Extrême-droite : comment l’AfD a d’ores et déjà changé la vie politique allemande

15:11, 19 februarie 2018 | Actual | 395 vizualizări | Nu există niciun comentariu | Autor:

Selon les derniers sondages d’Infratest Dimap, l’AFD serait à 15% d’intentions de vote et le SPD à 16% si des élections devaient se tenir ce dimanche. Le jeune parti a déjà profondément modifié l’échiquier politique en Allemagne.

Atlantico : Comment l’AFD transforme-t-elle la vie politique au Bundestag ? Quels changements observe-t-on par rapport au passé ? Selon les derniers sondages d’Infratest Dimap, l’AFD serait à 15% d’intentions de vote et le SPD à 16% si des élections devaient se tenir ce dimanche. En quoi l’AFD peut-il réveiller un clivage politique qui a pu paraître inexistant au cours de ces dernières années ?
Jérôme Vaillant : L’entrée de l’AfD au Bundestag avec 94 sièges sur les 709 que compte le parlement fédéral élu le 24 septembre 2017, a moins bouleversé dans l’immédiat le fonctionnement interne du Bundestag qu’elle n’a profondément modifié l’échiquier politique en Allemagne. Avec 12,6 % des voix, l’AfD est aujourd’hui la troisième force politique en Allemagne, son succès est dû à d’importants transferts de voix en sa faveur, près d’un million en provenance des chrétiens-démocrates, près d’un demi-million en provenance des sociaux-démocrates, environ 400.000 en provenance du parti La Gauche et surtout l’AfD a mobilisé 1,2 million d’abstentionnistes et près de 700.000 nouveaux électeurs.

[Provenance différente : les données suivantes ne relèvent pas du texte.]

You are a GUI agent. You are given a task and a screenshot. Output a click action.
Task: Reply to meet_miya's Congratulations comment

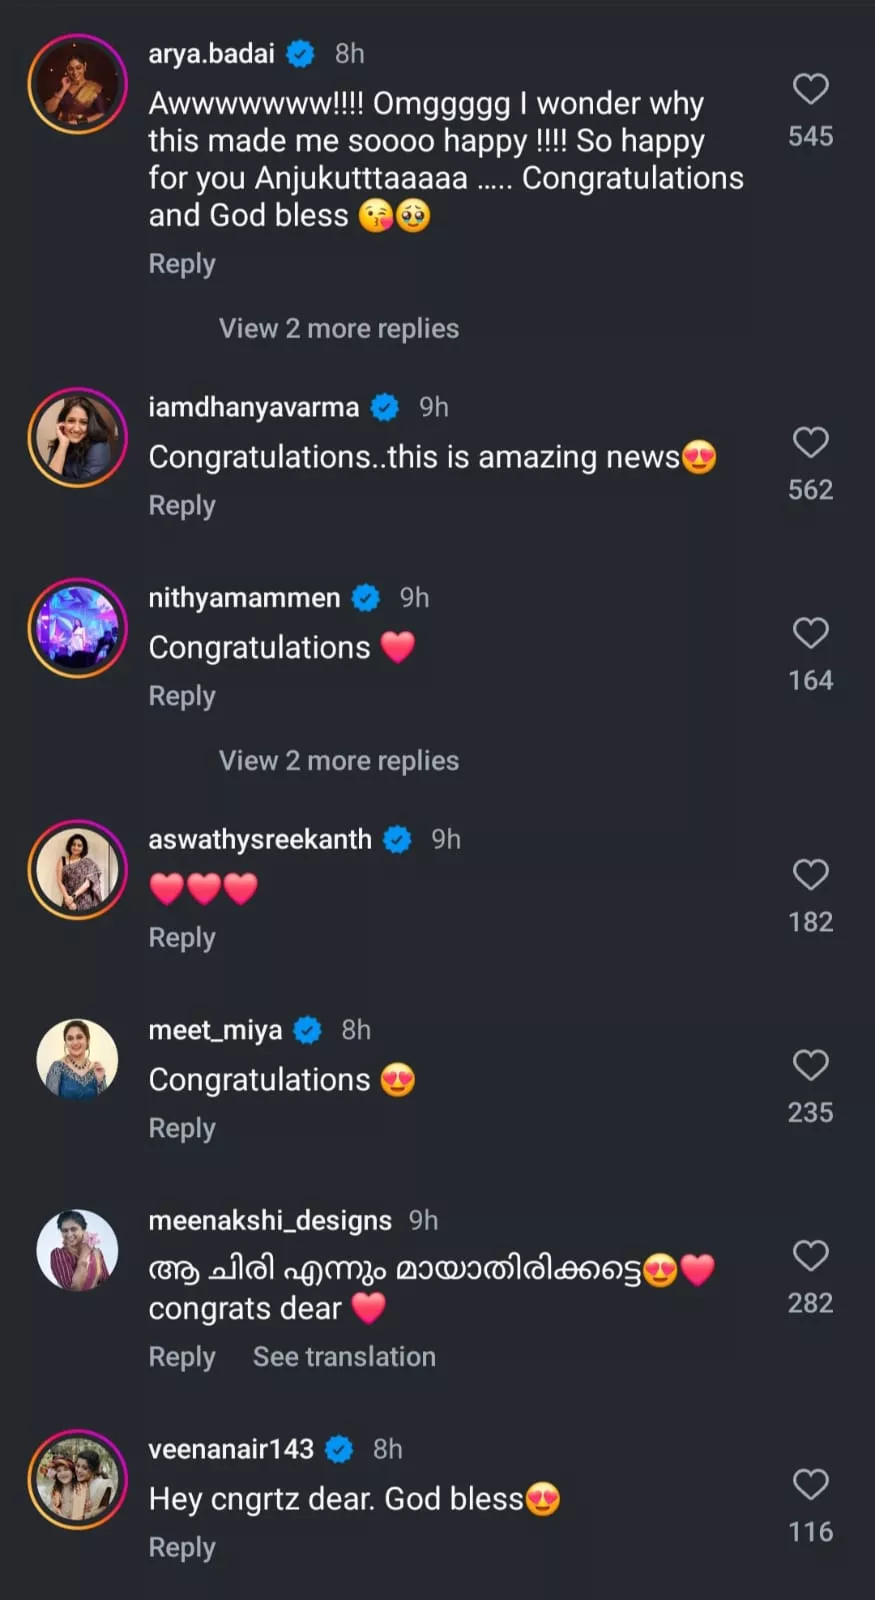182,1127
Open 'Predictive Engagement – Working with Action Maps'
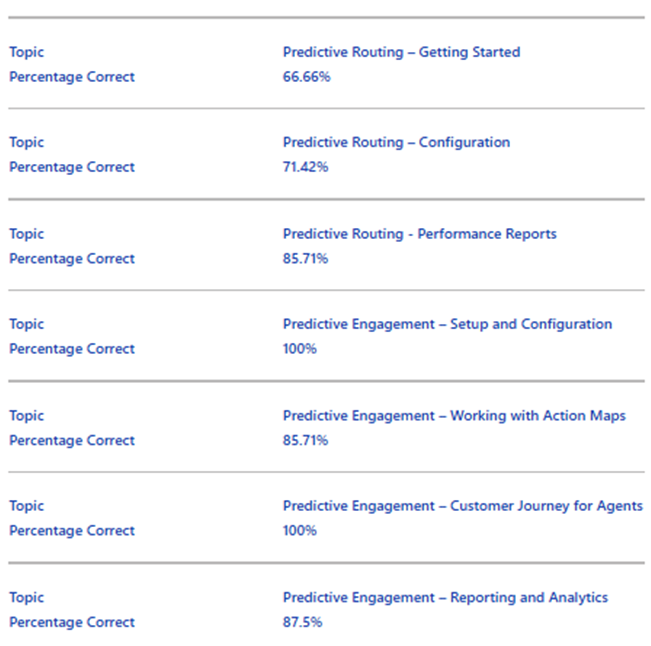Screen dimensions: 651x646 pos(454,416)
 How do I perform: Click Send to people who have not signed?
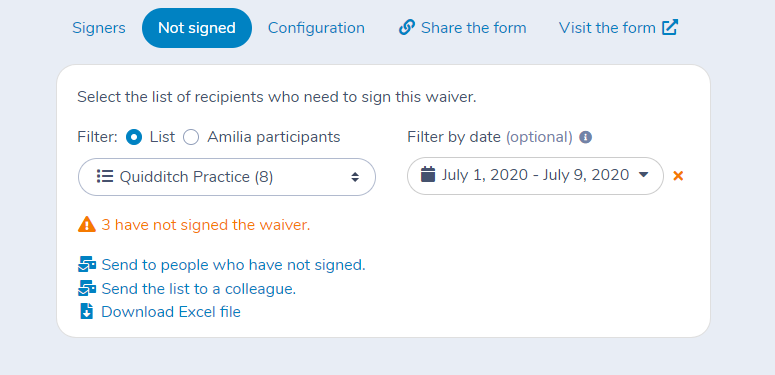233,265
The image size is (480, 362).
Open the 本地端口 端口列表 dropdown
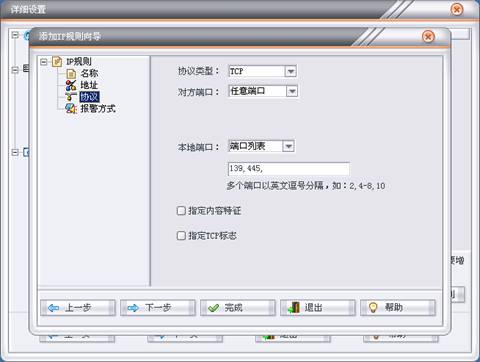click(x=288, y=146)
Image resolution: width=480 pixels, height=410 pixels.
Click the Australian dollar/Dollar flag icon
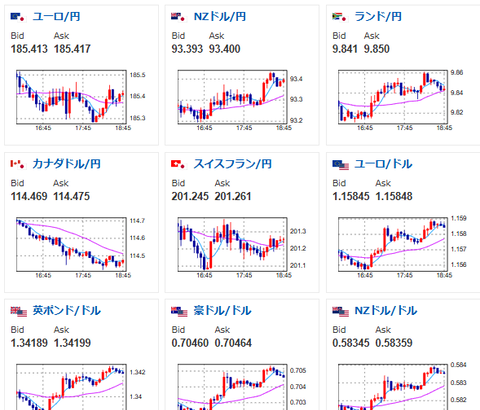(179, 311)
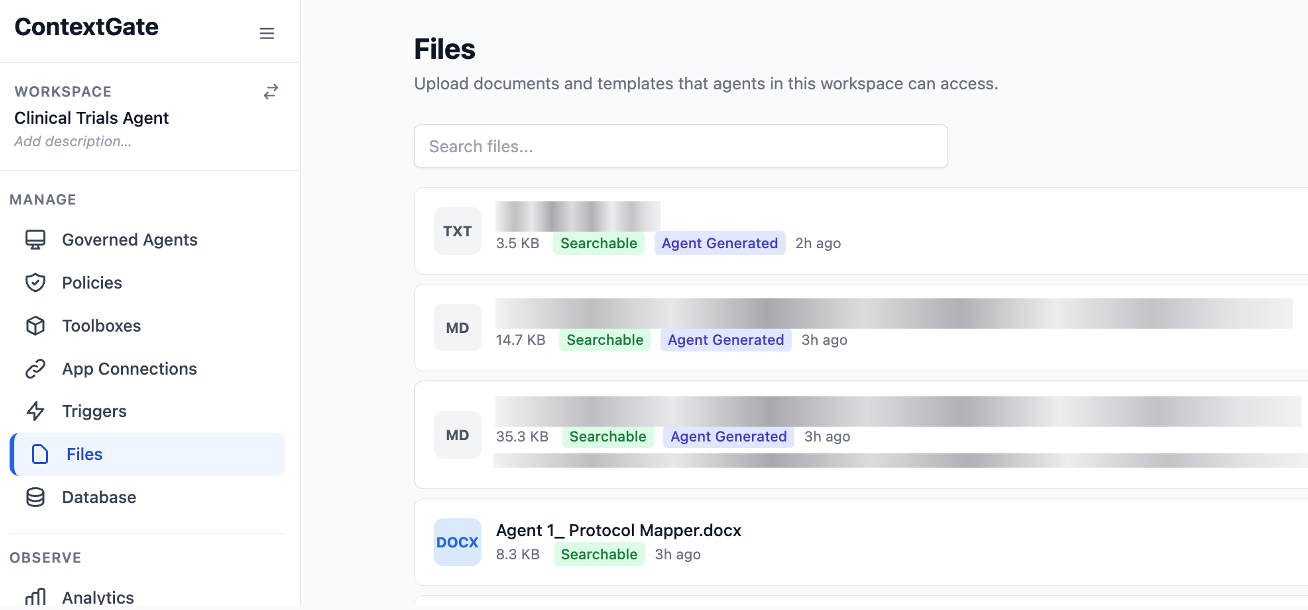Click the Policies shield icon
The width and height of the screenshot is (1308, 610).
(x=36, y=283)
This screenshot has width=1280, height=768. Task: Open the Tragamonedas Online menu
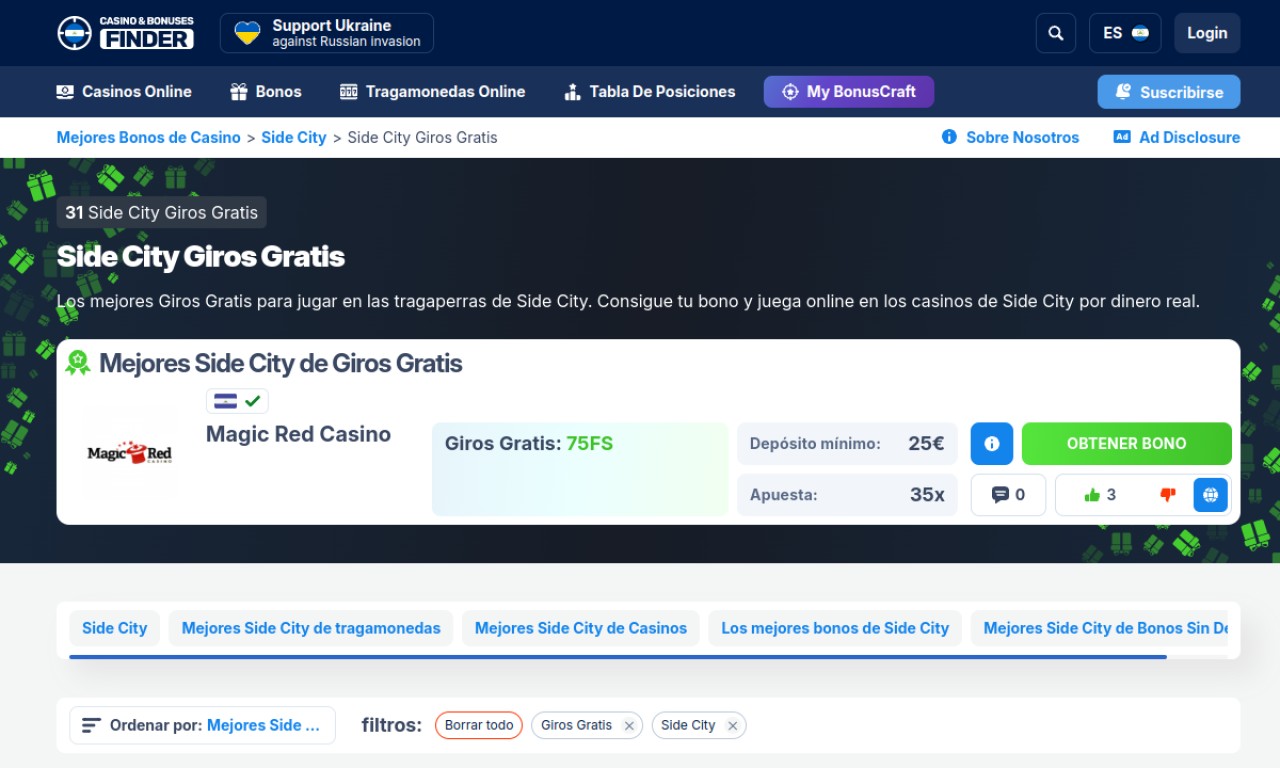pos(432,92)
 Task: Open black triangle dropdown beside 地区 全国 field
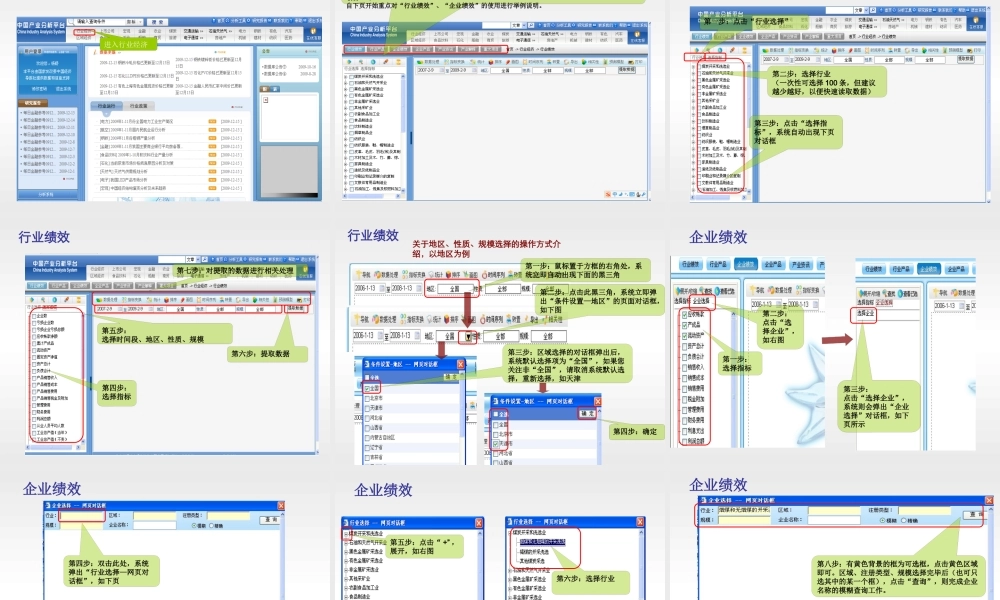(x=468, y=336)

Ces chiffres font apparaître l’AfD comme un mouvement dynamique capable de mobiliser tous azimuts. En même temps son électorat ne lui est que partiellement acquis puisque 61% de ses électeurs disaient avoir voté pour lui en raison de la déception que leur causaient les autres partis et seulement 31% parce que son programme les convainquaient. Dans un cas comme dans l’autre, leurs principales motivations ont été portées par la crainte du terrorisme et de la criminalité que l’Etat ne combattraient pas suffisamment et par la crainte que les flux migratoires et ce faisant l’islam ne transforment l’Allemagne en profondeur.

C’est bien le succès de l’AfD et le rejet par ses électeurs de la politique migratoire d’A. Merkel qui explique le fort recul des chrétiens-démocrates (-8,6%) et des sociaux-démocrates (-5,2%) le 24.9.2017 et qui conditionne en même temps les difficultés de la chancelière de constituer un nouveau gouvernement.Ces difficultés ont permis à l’AfD de voir croitre sans effort particulier les intentions de vote en sa faveur et ce malgré les attaques dont certains de ses membres ont été l’objet dans la presse pour des déclarations intempestives ou franchement d’extrême-droite voire néo-nazies. La chute vertigineuse du SPD en l’espace de moins d’un an a également contribué à son succès dans les sondages. Martin Schulz a accumulé les erreurs de jugement et les maladresses tactiques quand il a ambitionné d’entrer dans le futur gouvernement de Grande coalition dirigé par A. Merkel malgré l’annonce inverse faite le soir des élections ou quand il a abandonné la présidence du parti pour la remettre à A. Nahles, l’actuelle présidente du groupe parlementaire SPD au Bundestag, sans tenir compte des statuts du parti. Et tout cela alors qu’il avait négocié un contrat de coalition qui porte indubitablement la marque du SPD. Le rejet par l’opinion d’un SPDvolatile et volage explique largement l’accroissement de popularité que connaît actuellement l’AfD : celle-ci est aujourd’hui créditée de 15% des intentions de vote (soit une progression de plus de deux points depuis les élections) contre seulement 16% au SPD (qui perd plus de 4 points) tandis que la CDU/CSU, avec 33%, reste stable. Ce n’est certes qu’un instantané en pleine crise du SPD, mais ces évolutions montrent les ressorts qui font aujourd’hui évoluer l’électorat en Allemagne, un pays où l’on attend avec de plus en plus d’impatience que soit enfin constitué un gouvernement qui exprime la volonté du pays.